The whole of China gets represented
When the
US finally established diplomatic relations with China, the
first migration of non-Cantonese Chinese from the more developed areas such as Shanghai and Beijing,began to arrive.
By the mid to late 1980s, Shanghai and Beijing style restaurants
started showing up in Los Angeles, and to a lesser extent, San
Francisco.
This arrival of authentic non-Cantonese food in Los Angeles is
what has led Los Angeles to become the clear leader in Chinese food in
the US, particularly in the past decade, as the depth and breadth of
these regional cuisines in Los Angeles has been
unmatched.
After a century a half where Chinese food in America was
largely synonymous with Cantonese food, the full range of Chinese food, from Sichuan to Hunan, from Fujian to Shandong, and even the rare Wuhan and Lizhou, may be appreciated in Southern California. Chinese restaurant chains such as Meizhou Dongpo opened their first American locations in or near L.A. because they determined this is the place to be. A food writer I know was
stunned to find that China Taste, which opened in early 2017, offered Anhui style cuisine to Angelinos before it had reached Hong Kong. Meanwhile, in barely five years, Los Angeles pioneers Chengdu Taste and Sichuan
Impression have turned Sichuan style food in
America on its head with their modern new take on their cuisine. And the presence of the "626 generation" millennial Chinese American tastemakers, continually ups the ante.

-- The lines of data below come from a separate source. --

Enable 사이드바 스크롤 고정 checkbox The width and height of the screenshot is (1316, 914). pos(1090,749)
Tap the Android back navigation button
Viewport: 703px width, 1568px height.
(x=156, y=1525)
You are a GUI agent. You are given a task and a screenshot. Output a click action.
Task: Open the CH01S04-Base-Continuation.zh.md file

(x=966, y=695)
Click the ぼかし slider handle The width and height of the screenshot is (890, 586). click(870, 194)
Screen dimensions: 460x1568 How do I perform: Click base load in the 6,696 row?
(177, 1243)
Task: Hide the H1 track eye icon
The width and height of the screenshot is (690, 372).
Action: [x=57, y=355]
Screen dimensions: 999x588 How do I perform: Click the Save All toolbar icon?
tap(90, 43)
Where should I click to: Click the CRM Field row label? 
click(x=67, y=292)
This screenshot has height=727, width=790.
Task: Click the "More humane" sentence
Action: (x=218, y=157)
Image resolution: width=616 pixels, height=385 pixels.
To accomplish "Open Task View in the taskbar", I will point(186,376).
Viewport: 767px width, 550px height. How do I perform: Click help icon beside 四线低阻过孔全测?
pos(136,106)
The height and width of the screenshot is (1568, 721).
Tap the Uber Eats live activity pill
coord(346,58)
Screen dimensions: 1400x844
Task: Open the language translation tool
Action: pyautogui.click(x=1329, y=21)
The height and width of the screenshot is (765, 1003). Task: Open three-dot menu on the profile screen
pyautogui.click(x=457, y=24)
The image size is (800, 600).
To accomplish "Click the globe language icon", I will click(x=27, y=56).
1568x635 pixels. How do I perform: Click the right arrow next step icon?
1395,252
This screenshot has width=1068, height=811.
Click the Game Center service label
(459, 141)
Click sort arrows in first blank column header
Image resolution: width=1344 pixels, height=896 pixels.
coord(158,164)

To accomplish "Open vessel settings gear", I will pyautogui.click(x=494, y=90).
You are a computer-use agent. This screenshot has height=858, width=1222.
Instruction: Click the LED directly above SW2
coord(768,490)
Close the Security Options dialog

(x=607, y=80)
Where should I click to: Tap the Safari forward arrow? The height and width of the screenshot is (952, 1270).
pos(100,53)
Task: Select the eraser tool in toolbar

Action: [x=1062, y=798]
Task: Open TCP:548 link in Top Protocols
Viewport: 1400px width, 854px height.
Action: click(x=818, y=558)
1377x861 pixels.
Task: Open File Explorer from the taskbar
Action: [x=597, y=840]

I'll add some anecdotal evidence. This past Chinese New Year, the San
Francisco Chronicle put out a special Chinese food section, including an article on how San Francisco now lags behind in the
Chinese food scene. Yours truly is quoted as saying ”The San Francisco
Bay area is still five years behind Los Angeles when it comes to
Chinese food.”
So maybe that isn’t objective proof but the article goes on to
quote two food writers who cover Chinese food in LA and SF as being in
agreement.
And most importantly, there is agreement from a San Francisco
Chinese restauranteur, who in referring to the flood of Mainland China
based restaurants opening in Los Angeles says that “Los Angeles is a
testing ground for a lot of Chinese restauranteurs.
If you can make it there, you can make it anywhere.
One
last point. Occasionally I like to take a group vacation tour designed
to attract Chinese from across the US and Canada, as it provides
an interesting mix of traveling companions. Quickly the discussion turns to Chinese food, and when talking to Bay Area tour members, I frequently hear the same comments.
“Chinese food in LA is better than the Bay Area, and I like to drive down to LA occasionally on weekends for Chinese food.”
Strangely, sometimes the particular LA destination mentioned will
be puzzling to me—sometimes it’s a place I wouldn’t bother go to, but
that probably just reflects the depth of Los Angeles Chinese food.
Meanwhile, it’s probably been 20 years since anybody I knew in LA
has said they’re driving to the Bay Area just to get better Chinese
food.
Mind you I’m not saying San Francisco Chinese food is bad.
The dim sum there is substantially better than LA (though L.A. keeps getting better). I have a few other favorite Bay Area restaurants that my family loves to visit.
But right now, across the board, there is no question in my mind who is number 1. The home team wins across the board.